-- Extract --
## begin

In **Task 6:** `Student Class Enrollment`, you will take the `Class_Raw` file 
and the `Student_Class_Enrollment` file to create the 
`Student_Class_Enrollment_Merged` file that combines these two files together. 
The combined file will identify a unique observation by student and class id. 
To obtain this file, you will first clean the `Class_Raw` file to identify core 
courses in math and ELA based on the course description variable and match the
specification in **Identify**. This will make the class file unique by class id. 
Second, you will merge the Class file and the Student Class Enrollment file and 
make it unique by student id and class id.

The core of this task:

1. Using the Class file:
  a. Drop incomplete observations
  b. Flag core math and English courses based on the course description
2. Merging the Student Class Enrollment file:
  a. Merge the Class file onto the `Student_Class_Enrollment_Raw` file
  b. Evaluate course marks and drop courses with no record of completion
  c. Evaluate course enrollment so that each student has only one enrollment 
  record for a course

The `Student_Class_Enrollment_Merged` file will be used in **Connect** to create
on-track indicators for students. On-track indicators explore year-by year
academic progress towards high school graduation and college readiness. For 
instance, using course credit and course grade information, one might ask what 
percent of students earn the minimum number of credits in their core courses to 
satisfy agency graduation requirements?

## end

-- Information given --

## begin

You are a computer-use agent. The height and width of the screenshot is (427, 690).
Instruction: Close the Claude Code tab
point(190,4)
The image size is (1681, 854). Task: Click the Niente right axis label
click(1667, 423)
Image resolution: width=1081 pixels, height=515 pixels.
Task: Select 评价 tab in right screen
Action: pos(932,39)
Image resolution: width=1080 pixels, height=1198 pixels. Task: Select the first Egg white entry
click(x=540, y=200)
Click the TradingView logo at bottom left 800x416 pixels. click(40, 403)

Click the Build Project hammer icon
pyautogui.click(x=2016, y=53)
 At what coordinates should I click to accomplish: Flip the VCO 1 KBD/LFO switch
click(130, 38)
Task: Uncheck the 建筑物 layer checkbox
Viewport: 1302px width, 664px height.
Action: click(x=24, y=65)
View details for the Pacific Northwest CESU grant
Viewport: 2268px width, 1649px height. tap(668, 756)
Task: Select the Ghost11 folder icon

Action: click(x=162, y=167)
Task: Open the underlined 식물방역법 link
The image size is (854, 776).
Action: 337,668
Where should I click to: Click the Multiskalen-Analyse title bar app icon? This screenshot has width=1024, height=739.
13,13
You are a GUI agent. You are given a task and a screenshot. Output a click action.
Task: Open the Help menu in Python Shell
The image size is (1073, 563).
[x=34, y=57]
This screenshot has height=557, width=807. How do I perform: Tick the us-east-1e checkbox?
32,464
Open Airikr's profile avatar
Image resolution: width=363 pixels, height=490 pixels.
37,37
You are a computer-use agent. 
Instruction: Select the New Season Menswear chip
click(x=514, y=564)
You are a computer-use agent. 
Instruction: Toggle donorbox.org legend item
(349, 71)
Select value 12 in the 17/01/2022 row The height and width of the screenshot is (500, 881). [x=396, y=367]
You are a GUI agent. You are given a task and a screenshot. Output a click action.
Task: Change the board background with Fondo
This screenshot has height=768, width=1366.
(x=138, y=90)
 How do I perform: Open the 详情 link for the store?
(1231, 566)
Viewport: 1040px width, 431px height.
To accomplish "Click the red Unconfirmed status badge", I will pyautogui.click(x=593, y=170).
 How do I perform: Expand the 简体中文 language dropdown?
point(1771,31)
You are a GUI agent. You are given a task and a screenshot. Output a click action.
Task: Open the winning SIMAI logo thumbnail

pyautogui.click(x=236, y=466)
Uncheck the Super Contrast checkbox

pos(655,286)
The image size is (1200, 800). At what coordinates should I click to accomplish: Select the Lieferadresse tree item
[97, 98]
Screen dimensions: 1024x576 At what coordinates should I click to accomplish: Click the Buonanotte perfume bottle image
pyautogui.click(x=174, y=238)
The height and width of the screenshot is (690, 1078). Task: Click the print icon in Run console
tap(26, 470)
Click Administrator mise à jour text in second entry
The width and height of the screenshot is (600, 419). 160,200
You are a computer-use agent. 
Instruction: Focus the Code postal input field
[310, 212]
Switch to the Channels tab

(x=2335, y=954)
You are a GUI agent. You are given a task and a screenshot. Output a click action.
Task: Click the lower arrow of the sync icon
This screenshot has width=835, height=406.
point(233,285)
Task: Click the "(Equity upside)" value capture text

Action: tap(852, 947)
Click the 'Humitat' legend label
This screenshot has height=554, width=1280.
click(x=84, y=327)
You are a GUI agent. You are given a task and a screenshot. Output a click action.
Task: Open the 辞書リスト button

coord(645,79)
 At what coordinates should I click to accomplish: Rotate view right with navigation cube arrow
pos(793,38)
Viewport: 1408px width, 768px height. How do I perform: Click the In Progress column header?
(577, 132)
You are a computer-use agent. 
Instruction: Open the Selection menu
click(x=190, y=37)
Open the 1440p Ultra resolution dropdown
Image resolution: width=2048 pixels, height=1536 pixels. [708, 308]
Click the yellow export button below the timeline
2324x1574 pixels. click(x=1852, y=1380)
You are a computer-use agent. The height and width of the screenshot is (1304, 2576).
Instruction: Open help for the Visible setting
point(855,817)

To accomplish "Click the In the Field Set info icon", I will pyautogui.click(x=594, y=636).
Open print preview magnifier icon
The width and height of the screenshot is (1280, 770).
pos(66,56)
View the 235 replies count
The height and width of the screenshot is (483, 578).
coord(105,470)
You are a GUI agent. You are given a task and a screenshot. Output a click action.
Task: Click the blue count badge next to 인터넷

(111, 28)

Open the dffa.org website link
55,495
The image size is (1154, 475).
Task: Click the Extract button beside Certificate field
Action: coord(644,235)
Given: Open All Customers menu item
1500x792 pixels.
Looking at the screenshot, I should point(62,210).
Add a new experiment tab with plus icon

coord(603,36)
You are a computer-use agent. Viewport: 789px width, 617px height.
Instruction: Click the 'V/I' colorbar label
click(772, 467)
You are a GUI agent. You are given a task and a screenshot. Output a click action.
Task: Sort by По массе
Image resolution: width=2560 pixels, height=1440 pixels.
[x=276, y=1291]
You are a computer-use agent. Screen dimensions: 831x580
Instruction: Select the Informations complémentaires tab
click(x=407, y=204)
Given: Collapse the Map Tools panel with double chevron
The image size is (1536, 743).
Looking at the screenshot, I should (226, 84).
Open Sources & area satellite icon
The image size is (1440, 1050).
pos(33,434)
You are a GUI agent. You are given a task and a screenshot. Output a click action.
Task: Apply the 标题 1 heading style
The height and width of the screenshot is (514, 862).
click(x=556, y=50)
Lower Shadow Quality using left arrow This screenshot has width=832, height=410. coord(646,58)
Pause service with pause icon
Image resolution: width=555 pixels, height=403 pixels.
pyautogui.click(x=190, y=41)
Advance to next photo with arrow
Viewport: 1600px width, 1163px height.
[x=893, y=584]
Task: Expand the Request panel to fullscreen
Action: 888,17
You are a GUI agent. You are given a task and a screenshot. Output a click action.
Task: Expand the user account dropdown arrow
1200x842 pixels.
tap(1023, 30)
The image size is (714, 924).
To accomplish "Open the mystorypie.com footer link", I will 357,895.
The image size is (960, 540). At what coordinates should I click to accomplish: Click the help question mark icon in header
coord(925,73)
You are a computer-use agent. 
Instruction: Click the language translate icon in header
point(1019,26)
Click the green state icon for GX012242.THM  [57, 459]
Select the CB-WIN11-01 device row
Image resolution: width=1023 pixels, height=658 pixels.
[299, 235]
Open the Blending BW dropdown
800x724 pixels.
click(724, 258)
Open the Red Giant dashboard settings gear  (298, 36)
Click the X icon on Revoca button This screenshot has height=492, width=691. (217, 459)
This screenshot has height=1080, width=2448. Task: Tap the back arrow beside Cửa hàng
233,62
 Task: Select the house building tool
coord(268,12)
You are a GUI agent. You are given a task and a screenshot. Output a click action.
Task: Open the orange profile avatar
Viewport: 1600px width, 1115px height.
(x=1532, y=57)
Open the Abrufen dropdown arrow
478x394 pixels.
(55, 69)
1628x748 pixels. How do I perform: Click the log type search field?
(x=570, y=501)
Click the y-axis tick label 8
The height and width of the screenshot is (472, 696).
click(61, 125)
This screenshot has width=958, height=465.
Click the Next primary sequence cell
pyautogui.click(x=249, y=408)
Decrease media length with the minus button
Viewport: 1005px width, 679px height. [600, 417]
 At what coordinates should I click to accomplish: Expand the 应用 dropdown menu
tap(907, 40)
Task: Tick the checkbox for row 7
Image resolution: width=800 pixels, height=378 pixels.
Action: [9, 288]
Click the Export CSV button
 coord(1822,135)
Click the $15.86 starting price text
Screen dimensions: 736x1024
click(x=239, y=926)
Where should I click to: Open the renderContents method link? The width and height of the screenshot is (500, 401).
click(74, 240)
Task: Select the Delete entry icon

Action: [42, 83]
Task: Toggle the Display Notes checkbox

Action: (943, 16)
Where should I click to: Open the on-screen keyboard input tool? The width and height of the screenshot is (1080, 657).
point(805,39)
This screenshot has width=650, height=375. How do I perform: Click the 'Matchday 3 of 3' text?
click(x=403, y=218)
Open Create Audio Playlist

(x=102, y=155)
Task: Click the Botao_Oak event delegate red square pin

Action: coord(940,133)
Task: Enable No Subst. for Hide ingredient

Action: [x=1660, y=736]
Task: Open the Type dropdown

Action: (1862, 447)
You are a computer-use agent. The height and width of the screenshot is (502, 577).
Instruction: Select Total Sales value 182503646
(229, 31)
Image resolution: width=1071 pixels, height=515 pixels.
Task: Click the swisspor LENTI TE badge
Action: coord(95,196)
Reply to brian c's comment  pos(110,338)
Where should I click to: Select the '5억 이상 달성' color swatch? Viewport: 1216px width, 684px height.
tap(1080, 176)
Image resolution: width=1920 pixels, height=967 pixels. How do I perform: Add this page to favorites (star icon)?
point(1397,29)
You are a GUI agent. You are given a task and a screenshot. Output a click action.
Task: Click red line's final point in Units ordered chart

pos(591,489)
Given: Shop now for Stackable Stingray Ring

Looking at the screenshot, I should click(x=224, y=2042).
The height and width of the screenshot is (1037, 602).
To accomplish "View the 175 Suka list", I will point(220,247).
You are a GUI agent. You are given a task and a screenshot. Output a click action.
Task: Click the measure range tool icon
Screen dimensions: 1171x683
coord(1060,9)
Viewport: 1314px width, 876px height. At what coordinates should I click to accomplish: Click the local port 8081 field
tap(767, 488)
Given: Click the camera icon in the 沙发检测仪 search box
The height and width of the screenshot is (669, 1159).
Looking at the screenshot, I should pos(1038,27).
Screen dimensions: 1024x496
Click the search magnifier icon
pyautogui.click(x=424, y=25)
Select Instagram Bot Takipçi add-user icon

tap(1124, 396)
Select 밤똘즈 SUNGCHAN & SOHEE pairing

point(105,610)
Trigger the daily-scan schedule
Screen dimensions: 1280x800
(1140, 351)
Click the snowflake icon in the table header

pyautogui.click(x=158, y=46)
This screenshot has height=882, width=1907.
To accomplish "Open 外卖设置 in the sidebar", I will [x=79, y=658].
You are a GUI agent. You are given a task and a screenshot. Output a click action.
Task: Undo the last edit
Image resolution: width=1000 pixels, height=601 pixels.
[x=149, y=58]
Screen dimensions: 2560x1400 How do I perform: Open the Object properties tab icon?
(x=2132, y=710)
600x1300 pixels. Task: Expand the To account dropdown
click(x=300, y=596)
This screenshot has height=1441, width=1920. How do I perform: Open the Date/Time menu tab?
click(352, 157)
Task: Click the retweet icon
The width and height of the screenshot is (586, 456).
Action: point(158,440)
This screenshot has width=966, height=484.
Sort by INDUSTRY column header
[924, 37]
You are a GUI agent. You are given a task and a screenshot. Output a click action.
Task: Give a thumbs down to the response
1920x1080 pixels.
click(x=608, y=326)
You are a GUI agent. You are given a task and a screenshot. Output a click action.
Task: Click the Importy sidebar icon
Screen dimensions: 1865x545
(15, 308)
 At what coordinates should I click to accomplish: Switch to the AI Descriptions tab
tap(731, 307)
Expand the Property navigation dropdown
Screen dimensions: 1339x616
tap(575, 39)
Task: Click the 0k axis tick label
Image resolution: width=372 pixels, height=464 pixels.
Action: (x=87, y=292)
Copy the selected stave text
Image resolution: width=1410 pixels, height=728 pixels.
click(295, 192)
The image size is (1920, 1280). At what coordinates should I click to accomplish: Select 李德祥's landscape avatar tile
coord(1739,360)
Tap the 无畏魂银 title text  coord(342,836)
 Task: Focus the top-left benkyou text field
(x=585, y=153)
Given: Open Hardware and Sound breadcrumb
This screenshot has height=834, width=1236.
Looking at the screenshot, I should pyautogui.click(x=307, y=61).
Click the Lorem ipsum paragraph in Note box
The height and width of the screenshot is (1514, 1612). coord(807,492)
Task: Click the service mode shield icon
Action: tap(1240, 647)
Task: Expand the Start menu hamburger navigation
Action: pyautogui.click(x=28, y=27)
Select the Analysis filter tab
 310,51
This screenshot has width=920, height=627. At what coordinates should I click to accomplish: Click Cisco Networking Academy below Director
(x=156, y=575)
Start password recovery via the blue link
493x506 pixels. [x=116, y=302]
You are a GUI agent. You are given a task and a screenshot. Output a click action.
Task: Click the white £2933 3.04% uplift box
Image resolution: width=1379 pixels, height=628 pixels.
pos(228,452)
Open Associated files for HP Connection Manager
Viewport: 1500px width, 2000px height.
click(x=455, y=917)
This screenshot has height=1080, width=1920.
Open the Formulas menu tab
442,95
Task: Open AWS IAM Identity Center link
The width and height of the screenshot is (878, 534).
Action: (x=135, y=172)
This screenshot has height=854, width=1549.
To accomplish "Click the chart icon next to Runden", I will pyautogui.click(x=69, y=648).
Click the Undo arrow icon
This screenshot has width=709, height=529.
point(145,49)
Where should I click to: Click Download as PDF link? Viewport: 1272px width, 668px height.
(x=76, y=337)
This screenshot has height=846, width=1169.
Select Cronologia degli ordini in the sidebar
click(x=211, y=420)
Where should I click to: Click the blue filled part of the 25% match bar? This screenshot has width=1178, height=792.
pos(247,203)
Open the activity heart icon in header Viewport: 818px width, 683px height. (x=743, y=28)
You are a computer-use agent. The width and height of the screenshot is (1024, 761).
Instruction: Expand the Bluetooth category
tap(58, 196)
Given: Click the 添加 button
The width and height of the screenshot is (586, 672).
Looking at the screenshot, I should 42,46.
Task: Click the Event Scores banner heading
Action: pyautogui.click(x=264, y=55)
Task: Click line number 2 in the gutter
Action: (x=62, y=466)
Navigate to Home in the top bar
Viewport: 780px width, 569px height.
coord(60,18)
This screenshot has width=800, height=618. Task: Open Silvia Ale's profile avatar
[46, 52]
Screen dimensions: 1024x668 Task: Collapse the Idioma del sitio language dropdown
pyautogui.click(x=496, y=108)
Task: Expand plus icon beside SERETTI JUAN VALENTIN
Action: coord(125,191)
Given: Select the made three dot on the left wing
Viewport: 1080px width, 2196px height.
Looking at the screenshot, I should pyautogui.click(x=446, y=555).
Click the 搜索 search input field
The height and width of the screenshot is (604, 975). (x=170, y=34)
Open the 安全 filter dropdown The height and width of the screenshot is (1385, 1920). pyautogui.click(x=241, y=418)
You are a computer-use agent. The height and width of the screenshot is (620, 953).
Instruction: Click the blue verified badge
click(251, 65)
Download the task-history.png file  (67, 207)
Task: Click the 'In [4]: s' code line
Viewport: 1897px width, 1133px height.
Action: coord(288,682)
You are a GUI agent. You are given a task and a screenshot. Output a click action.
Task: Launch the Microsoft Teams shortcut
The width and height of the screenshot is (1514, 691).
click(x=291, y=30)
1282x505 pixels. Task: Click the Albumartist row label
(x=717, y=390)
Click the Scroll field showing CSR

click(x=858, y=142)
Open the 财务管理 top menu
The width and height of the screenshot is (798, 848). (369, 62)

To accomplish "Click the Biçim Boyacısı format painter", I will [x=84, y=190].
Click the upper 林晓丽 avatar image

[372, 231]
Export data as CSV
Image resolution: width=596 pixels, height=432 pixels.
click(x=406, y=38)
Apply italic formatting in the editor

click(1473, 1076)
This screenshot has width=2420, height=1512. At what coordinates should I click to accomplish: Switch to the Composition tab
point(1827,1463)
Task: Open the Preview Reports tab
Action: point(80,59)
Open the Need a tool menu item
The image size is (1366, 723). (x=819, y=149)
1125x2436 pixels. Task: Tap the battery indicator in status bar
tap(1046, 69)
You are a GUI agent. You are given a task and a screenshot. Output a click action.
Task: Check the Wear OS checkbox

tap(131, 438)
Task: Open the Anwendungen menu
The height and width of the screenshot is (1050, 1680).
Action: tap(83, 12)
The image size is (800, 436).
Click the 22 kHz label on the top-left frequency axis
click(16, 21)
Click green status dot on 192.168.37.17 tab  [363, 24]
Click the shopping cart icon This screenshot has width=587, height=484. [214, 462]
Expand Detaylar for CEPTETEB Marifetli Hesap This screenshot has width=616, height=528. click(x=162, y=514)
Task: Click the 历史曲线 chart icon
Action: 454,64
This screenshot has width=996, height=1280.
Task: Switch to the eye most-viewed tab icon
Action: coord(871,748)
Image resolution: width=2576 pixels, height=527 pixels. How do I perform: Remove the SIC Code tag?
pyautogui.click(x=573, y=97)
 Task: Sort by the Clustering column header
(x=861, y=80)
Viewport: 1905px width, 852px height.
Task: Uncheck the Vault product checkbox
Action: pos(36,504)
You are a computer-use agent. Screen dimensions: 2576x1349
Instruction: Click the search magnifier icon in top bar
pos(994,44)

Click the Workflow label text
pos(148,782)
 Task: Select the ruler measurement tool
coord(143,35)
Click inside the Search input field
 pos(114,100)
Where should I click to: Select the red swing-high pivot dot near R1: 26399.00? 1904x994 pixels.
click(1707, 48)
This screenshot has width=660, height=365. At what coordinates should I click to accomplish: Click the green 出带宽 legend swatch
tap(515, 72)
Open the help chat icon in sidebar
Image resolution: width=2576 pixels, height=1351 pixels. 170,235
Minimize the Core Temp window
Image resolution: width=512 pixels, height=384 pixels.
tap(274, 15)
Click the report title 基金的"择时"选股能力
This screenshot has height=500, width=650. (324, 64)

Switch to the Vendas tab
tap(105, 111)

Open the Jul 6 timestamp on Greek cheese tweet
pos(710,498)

## end

-- Instructions to follow --
Answer these from the Task 6 text above:
(a) What identifies a unique observation in the combined file?
(b) Which variable is used to flag core math and English courses?
(c) In which stage will the merged file be used to create on-track indicators?

-- Answer to this task --
(a) Student id and class id.
(b) The course description.
(c) Connect.